## Items from a dataset
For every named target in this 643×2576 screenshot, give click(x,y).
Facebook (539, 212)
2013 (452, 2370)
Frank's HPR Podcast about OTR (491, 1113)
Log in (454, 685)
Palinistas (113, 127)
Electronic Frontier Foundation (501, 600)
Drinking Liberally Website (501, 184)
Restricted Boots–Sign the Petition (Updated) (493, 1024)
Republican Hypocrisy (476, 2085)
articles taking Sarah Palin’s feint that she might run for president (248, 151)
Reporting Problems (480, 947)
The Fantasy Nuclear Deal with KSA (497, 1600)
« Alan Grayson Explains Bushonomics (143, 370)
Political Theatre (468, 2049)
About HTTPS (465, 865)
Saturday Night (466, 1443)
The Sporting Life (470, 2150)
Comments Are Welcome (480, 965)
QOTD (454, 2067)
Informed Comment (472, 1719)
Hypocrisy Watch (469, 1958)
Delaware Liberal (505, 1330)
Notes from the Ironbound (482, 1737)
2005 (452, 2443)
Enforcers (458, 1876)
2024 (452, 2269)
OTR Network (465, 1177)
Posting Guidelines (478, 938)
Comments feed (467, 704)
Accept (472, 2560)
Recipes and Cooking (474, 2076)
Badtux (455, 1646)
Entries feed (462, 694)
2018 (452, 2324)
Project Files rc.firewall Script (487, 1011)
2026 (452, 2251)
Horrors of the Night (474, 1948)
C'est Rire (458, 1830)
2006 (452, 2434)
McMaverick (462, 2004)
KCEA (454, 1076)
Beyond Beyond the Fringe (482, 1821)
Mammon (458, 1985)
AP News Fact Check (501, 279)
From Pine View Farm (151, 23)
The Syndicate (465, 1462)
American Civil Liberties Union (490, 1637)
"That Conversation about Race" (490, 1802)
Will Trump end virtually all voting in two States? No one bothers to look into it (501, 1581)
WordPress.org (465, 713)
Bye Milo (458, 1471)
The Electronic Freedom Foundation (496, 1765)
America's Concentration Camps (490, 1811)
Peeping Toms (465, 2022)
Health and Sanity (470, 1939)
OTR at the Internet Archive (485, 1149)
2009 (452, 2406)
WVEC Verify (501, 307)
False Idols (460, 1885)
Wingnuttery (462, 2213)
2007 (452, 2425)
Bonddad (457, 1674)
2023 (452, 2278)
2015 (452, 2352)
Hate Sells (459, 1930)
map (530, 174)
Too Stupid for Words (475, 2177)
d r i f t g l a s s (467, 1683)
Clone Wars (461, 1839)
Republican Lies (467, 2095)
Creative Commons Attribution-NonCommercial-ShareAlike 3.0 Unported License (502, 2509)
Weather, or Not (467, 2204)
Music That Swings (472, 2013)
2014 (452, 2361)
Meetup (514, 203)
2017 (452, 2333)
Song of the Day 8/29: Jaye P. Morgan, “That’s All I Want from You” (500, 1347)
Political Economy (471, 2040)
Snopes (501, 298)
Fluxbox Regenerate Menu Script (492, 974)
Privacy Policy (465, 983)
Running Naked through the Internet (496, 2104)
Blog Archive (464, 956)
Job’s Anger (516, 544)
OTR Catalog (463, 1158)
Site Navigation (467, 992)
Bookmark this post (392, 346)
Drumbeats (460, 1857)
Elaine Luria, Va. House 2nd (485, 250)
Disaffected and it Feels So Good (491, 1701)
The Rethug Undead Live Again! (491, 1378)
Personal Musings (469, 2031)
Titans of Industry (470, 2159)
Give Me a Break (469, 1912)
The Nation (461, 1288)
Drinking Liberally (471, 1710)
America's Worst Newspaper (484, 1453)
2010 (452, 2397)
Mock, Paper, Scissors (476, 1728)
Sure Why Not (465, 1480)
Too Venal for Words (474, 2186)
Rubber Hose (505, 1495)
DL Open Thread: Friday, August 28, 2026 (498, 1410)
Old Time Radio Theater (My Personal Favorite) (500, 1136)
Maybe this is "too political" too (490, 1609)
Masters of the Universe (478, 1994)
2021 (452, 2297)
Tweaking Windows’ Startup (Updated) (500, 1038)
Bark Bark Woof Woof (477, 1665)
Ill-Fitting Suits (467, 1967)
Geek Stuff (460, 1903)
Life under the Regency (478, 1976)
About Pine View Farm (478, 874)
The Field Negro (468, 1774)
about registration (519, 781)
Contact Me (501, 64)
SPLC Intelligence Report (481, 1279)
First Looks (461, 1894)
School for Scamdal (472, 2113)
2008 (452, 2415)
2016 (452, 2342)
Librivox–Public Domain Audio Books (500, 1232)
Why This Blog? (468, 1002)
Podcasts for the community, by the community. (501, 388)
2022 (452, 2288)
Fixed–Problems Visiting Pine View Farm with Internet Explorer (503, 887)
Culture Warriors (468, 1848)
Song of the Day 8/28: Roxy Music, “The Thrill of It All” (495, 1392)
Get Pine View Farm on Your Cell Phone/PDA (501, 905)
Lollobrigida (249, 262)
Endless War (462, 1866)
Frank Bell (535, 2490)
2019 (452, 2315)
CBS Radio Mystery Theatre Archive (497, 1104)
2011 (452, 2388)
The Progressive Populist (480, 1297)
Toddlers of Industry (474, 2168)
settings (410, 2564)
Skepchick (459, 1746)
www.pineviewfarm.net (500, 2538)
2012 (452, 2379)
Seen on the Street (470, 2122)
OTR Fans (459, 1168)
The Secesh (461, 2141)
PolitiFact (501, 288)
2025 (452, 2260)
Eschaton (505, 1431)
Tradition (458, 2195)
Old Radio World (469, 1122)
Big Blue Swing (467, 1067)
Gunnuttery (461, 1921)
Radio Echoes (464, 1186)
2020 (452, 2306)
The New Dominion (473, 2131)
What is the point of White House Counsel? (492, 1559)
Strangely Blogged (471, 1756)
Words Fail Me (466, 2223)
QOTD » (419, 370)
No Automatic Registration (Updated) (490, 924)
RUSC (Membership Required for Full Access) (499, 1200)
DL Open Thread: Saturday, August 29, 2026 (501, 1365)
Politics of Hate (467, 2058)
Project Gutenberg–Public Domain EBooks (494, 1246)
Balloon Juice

## Task item
Search the data above and return each line in which "Drinking" occurs.

## Completed task
Drinking Liberally Website (501, 184)
Drinking Liberally (471, 1710)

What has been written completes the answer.